Catholic right holds first prayer breakfast: National Catholic Prayer Breakfast
When 1,000 “faithful” Catholics packed a Washington hotel ballroom for the first-ever National Catholic Prayer Breakfast on April 28, noticeably absent was the man who could be the first Catholic president in 44 years. Democratic U.S. presidential candidate Senator John Kerry of Massachusetts probably would have found few kindred souls at the Mayflower Hotel, where organizers promised to uphold church teaching against abortion in a tumultuous election year.
“There never was a finer time to be a faithful Catholic,” said Austin Ruse, president of the Catholic Family and Human Rights Institute, a United Nations watchdog group, who helped organize the breakfast.
Although the nonpartisan menu featured bacon, eggs and coffee, the speakers served up red-meat rhetoric in opposing so-called “partial-birth” abortion and confronting “vacuous” morality. At times it seemed the only thing missing was a Republican elephant. Republican National Committee Chairman Ed Gillespie attended, while Terry McAuliffe of the Democratic National Committee, also a Catholic, did not.

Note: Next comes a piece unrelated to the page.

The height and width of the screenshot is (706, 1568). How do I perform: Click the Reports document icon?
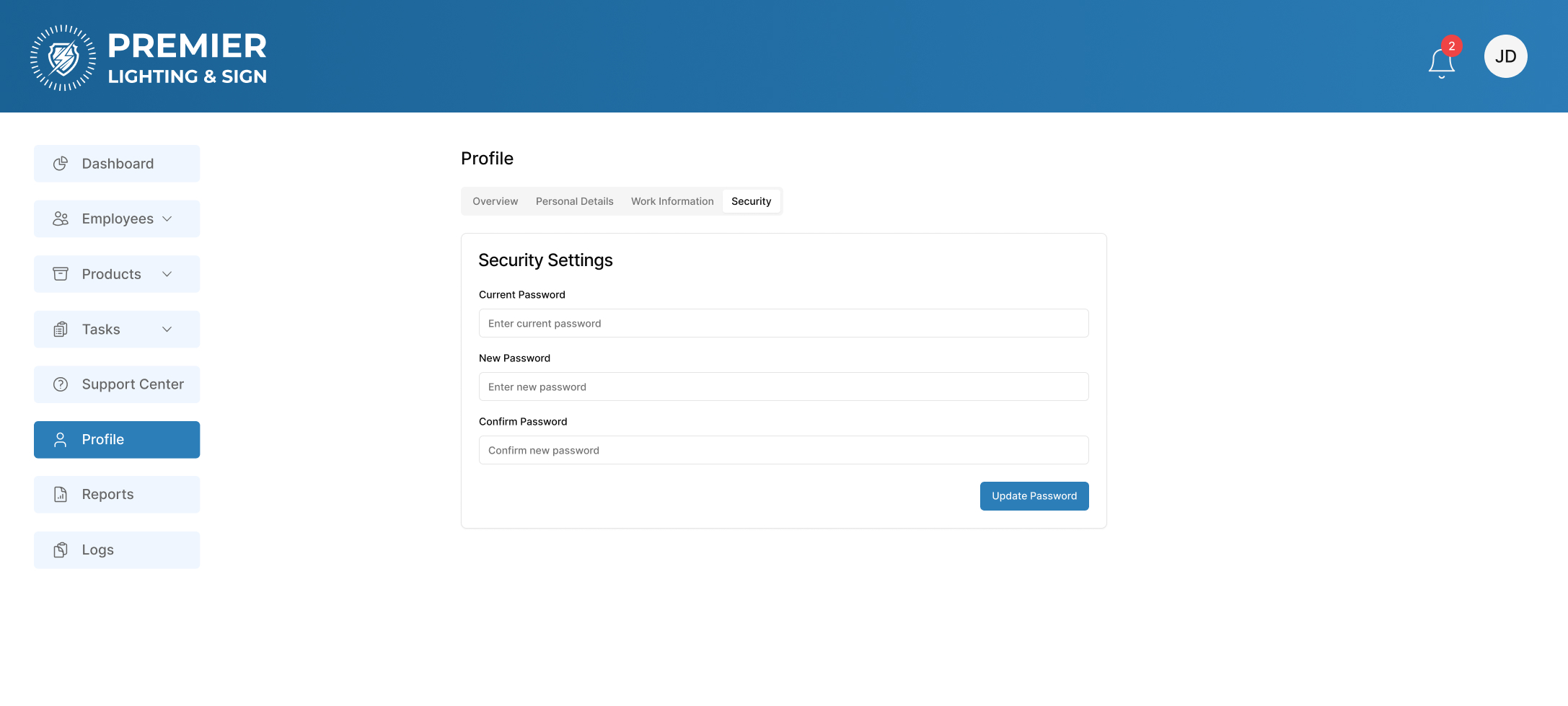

GOP Senator Rick Santorum of Pennsylvania received a standing ovation, while Ted Kennedy, the other Democratic Catholic senator from Massachusetts, was nowhere to be seen. Ruse said both McAuliffe and Kennedy are “unfaithful Catholics” for their support of abortion rights. While they might be invited, they would “never be given the microphone.” Organizers said they invited all “pro-life Democratic” members of Congress, but of the half-dozen lawmakers who attended, only one, Representative Bart Stupak of Michigan, was a Democrat.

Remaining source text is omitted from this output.